Lo so che dovrei, lo so che dovremmo tutti, ma magari la nostra indifferenza deriva dal fatto che non abbiamo capito cosa stia succedendo. Ecco, è così, non abbiamo capito, non può che essere questa la spiegazione. Perché se ancora stiamo qui a disquisire di equilibrio tra accoglienza e sicurezza, a vantarci del calo degli sbarchi, a ragionare di politiche di contenimento, e se citiamo l’umanitarismo trattandolo come un vezzo borghese all’ora del tè, mentre su una terra che si bagna del nostro stesso mare, sta avvenendo ciò che sta avvenendo, vuol dire che evidentemente non abbiamo capito.

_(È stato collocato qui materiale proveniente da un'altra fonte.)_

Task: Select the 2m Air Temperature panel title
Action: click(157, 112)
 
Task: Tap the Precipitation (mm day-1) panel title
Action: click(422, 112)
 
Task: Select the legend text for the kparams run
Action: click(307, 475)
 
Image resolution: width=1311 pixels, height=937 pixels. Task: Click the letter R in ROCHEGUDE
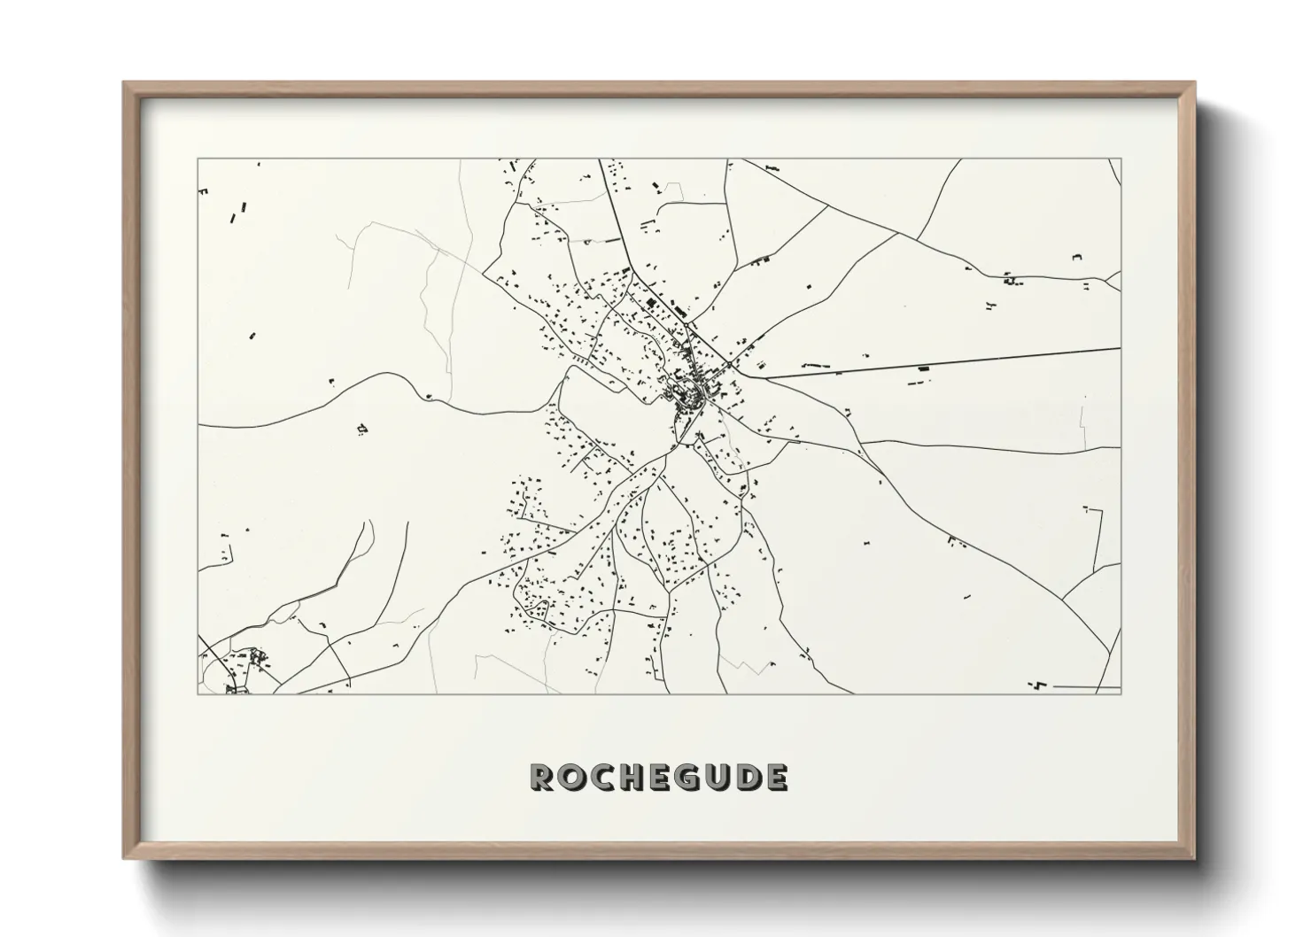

Perché se riusciamo anche solo a pensare che ci sia qualcosa, qualsiasi altro interesse, qualsiasi altra considerazione che possa essere messa sul piatto della bilancia, e stare più o meno in equilibrio con il fatto che in Libia i migranti vengono venduti all’asta come schiavi, allora l’unica spiegazione, perlomeno l’unica che possa salvarci, è quella che per qualche misterioso motivo non abbiamo capito cosa stia succedendo.
Di fronte alle immagini della recente inchiesta della CNN che ha mostrato quelle barbarie, il Segretario Generale dell’Onu António Guterres si e definito “inorridito”, ed ha affermato che i responsabili potrebbero essere accusati di “crimini contro l’umanità”. Ma noi, evidentemente, non abbiamo capito.
Perché se avessimo capito, se avessimo anche solo intuito, non potremmo reagire, anzi “non” reagire, in questo modo. Non dopo tutte le volte che la storia ci ha travolto con la stessa violenza, non dopo tutte le volte che abbiamo giurato di assumerla come monito affinché certe cose non accadessero più.
Non ci resta che appellarci all’attenuante di non aver capito, oppure sperare che tutto non sia così vero. Non ci resta che negare, soprattutto di fronte a noi stessi, ogni evidenza.